Mailing List Archive

why is GPG_ERR_SEXP_ZERO_PREFIX an error for gcry_sexp_canon_len()?
Over in https://dev.gnupg.org/T4501 i discovered that
gcry_sexp_canon_len() can fail and report an error if the S-expression
contains a zero-length string.

In particular, it will fail with errcode returning
GPG_ERR_SEXP_ZERO_PREFIX.

Why is it an error to have a string of zero-length in an s-expression in
canonical form?

i tried to do some testing with higher-level S-expression tools,
including dumpsexp (from gcrypt) and sexp-conv (from nettle).

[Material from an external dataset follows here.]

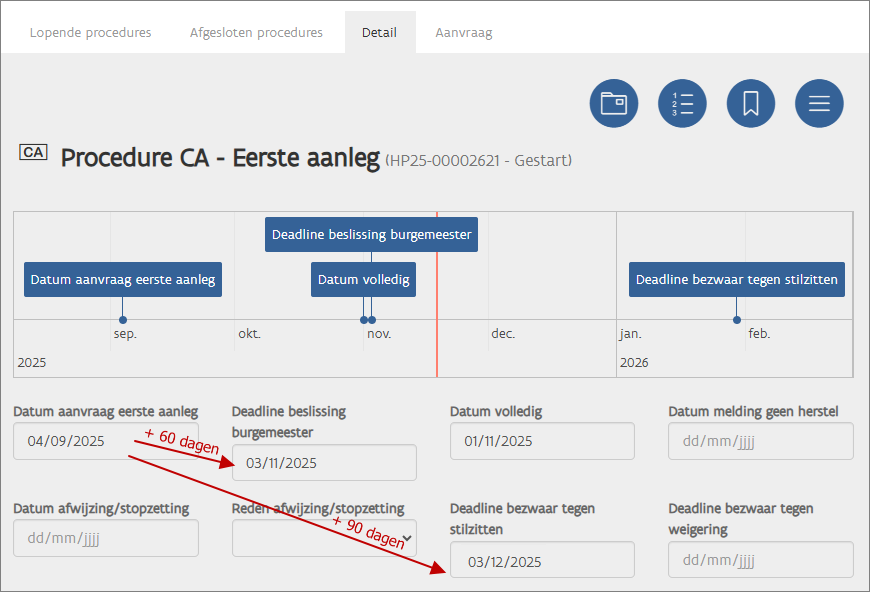The image size is (870, 592).
Task: Open the hamburger menu button
Action: coord(819,103)
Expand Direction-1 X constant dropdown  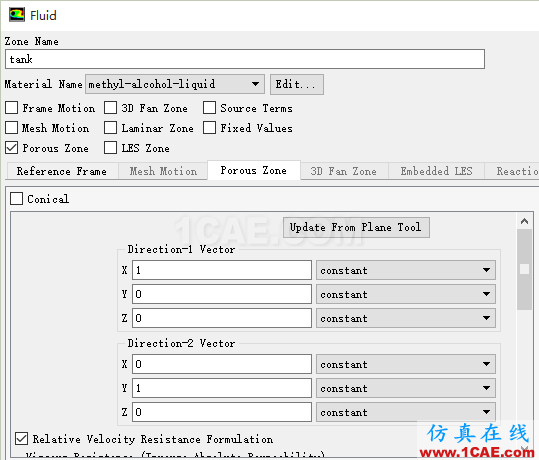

nettle doesn't seem to have a problem with it, and dumpsexp also doesn't
have a problem with it in non-canonical form, but it reports an error in
"canonical" form.

Here is a simple test that shows the weirdness:

----------------------
0 dkg@alice:~$ echo '(foo: (bar: ""))' > sexp
0 dkg@alice:~$ sexp-conv -s canonical < sexp | hd
00000000 28 34 3a 66 6f 6f 3a 28 34 3a 62 61 72 3a 30 3a |(4:foo:(4:bar:0:|
00000010 29 29 |))|
00000012
0 dkg@alice:~$ dumpsexp < sexp
foo:bar:00000000 28 66 6f 6f 3a 20 28 62 61 72 3a 20 22 22 29 29 |(foo: (bar: ""))|
00000010 0a |.|
0 dkg@alice:~$ sexp-conv -s canonical < sexp | dumpsexp
00000000 28 34 3a 66 6f 6f 3a 28 34 3a 62 61 72 3a 30 |(4:foo:(4:bar:0|
^ ^
Error: zero prefixed length
0000000f 3a | :|
^ ^
Error: no data length
00000010 | |
00000010 29 29 |))|
0 dkg@alice:~$
----------------------

Can someone who understands S-Expressions better than me point me to
documentation that will help me understand why gcry_sexp_canon_len()
should treat this as an error?

--dkg
Re: why is GPG_ERR_SEXP_ZERO_PREFIX an error for gcry_sexp_canon_len()? [ In reply to ]
On Tue, 14 May 2019 16:56, dkg@fifthhorseman.net said:

> Can someone who understands S-Expressions better than me point me to
> documentation that will help me understand why gcry_sexp_canon_len()
> should treat this as an error?

From the specs: http://theory.lcs.mit.edu/~rivest/sexp.html

| 10. Utilization of S-expressions
|
| This note has described S-expressions in general form. Application writers
| may wish to restrict their use of S-expressions in various ways. Here are
| some possible restrictions that might be considered:
|
| -- no display-hints
| -- no lengths on hexadecimal, quoted-strings, or base-64 encodings
| -- no empty lists
| -- no empty octet-strings


Salam-Shalom,

Werner


--
Die Gedanken sind frei. Ausnahmen regelt ein Bundesgesetz.
Re: why is GPG_ERR_SEXP_ZERO_PREFIX an error for gcry_sexp_canon_len()? [ In reply to ]
Thanks for the response Werner--

On Wed 2019-05-15 08:27:22 +0200, Werner Koch wrote:
> On Tue, 14 May 2019 16:56, dkg@fifthhorseman.net said:
>
>> Can someone who understands S-Expressions better than me point me to
>> documentation that will help me understand why gcry_sexp_canon_len()
>> should treat this as an error?
>
> From the specs: http://theory.lcs.mit.edu/~rivest/sexp.html
>
> | 10. Utilization of S-expressions
> |
> | This note has described S-expressions in general form. Application writers
> | may wish to restrict their use of S-expressions in various ways. Here are
> | some possible restrictions that might be considered:
> |
> | -- no display-hints
> | -- no lengths on hexadecimal, quoted-strings, or base-64 encodings
> | -- no empty lists
> | -- no empty octet-strings

Hm, i don't see this text on that webpage at all. Can you tell me where
you're getting it from?

Wherever it came from, this doesn't read like an actual justification to
me, though: there is no explanation of why that might be a good or
useful restriction, or what contexts it might be appropriate to do so or
not. It's just a statement (presumably from an authority) that says
it's ok to constrain in some contexts.

But the choice gcrypt makes is also inconsistent with this list -- why
say "no empty octet-strings" but not "no empty lists", for example?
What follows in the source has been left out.